(Given records Opens)

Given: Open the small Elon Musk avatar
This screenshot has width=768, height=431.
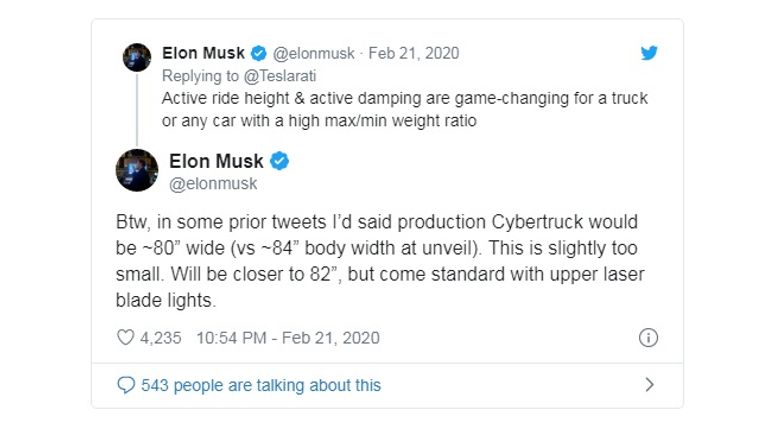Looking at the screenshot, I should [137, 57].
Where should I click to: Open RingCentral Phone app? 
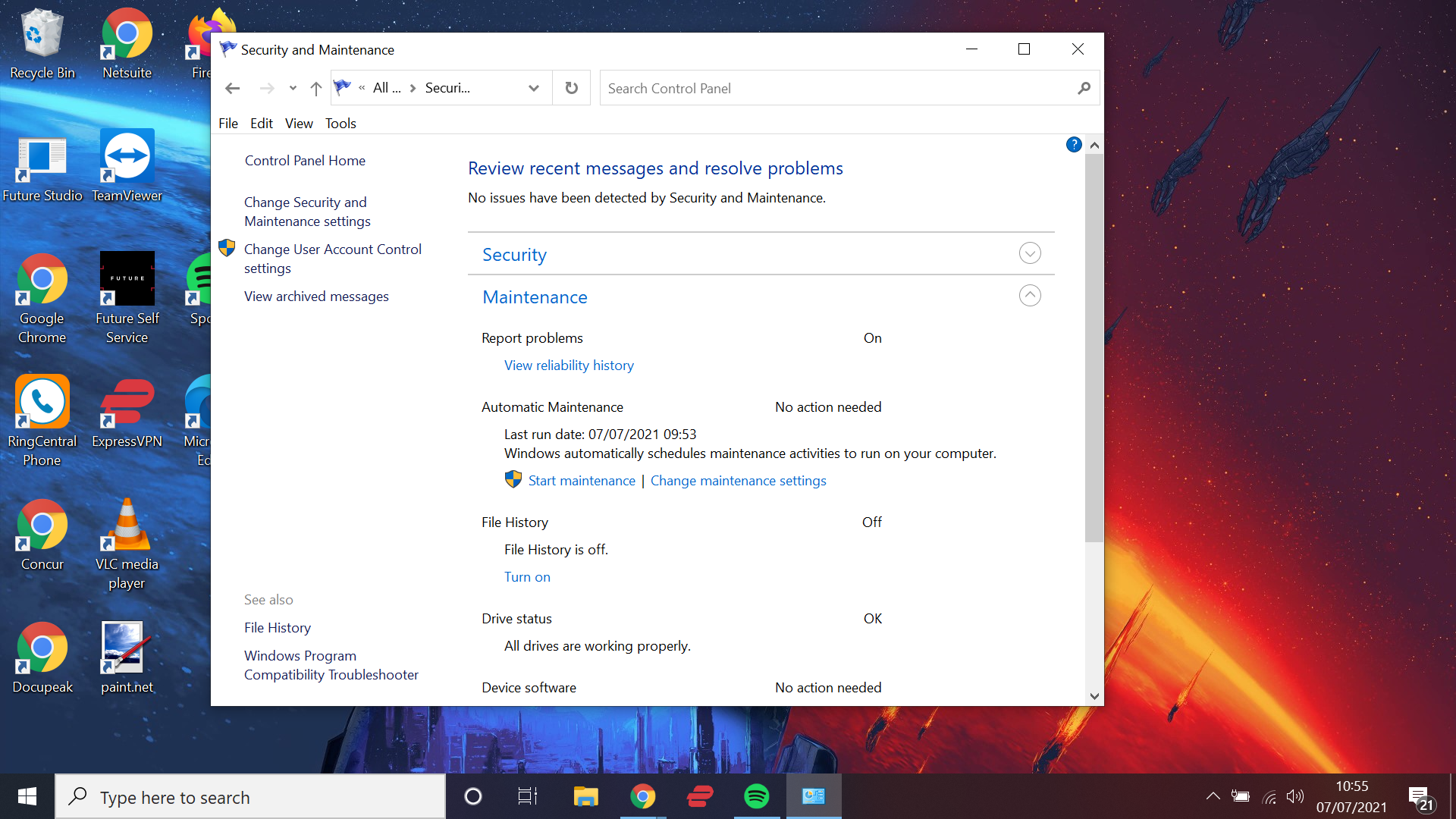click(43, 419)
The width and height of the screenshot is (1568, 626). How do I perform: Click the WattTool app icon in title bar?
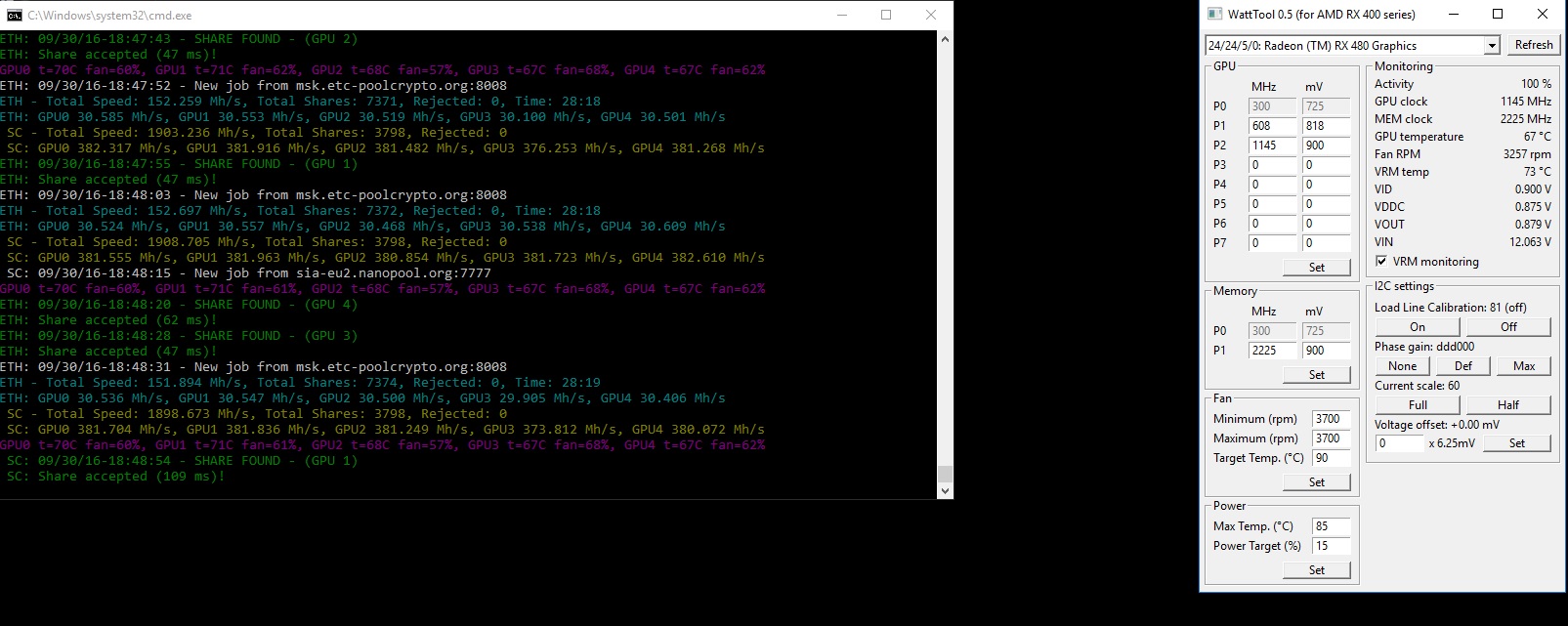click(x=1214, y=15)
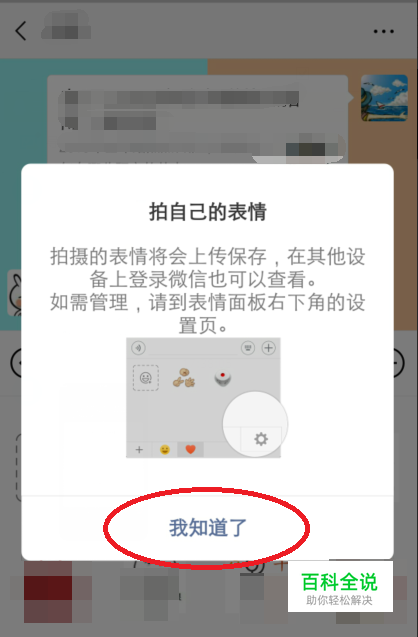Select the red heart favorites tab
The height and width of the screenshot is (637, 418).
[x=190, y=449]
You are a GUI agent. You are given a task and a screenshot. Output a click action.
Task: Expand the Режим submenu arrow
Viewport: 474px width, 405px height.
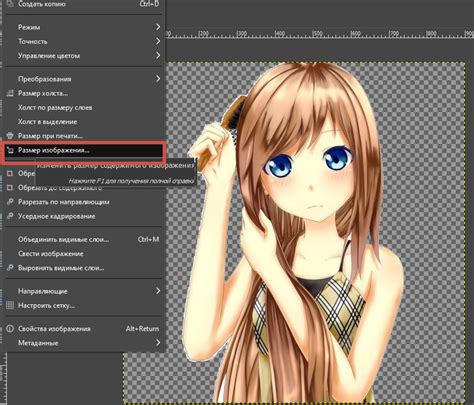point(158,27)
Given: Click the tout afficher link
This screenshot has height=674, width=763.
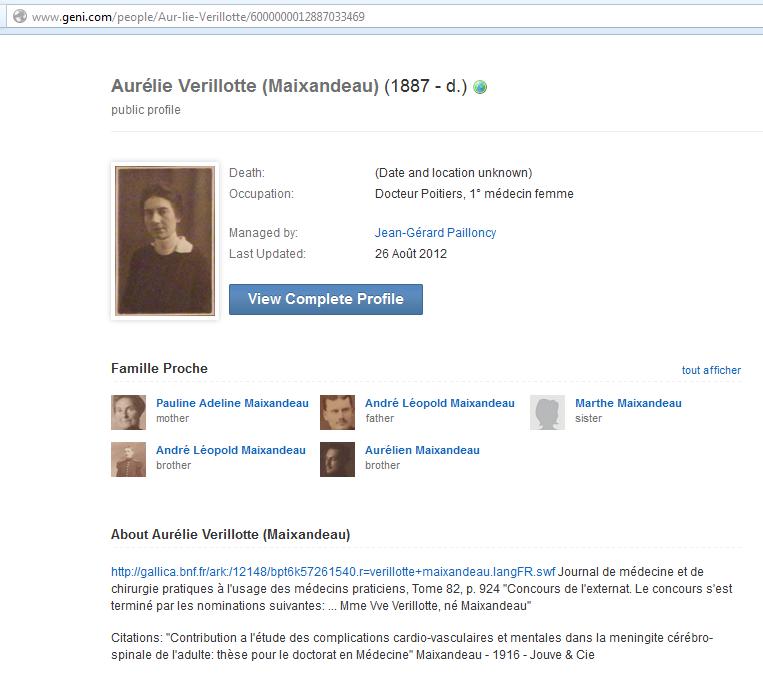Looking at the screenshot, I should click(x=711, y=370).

(Given records Closes)
(Given records Opens)

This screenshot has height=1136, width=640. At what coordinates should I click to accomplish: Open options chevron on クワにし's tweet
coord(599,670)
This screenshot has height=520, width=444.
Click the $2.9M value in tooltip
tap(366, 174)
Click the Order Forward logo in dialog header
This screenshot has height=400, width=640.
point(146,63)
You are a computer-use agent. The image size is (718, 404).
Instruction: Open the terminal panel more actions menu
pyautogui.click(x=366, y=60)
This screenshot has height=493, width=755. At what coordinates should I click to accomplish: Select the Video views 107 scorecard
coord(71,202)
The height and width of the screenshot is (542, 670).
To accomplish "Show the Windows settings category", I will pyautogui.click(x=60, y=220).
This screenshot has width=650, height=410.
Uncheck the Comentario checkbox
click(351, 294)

(Given records Closes)

◆ Your instructions
Scan the entries above for the word "agent", then copy every line in which it occurs.

◆ Response to this task
You are a GUI agent. You are given a task and a screenshot. Output a click action.
You are a computer-use agent. The image size is (718, 404).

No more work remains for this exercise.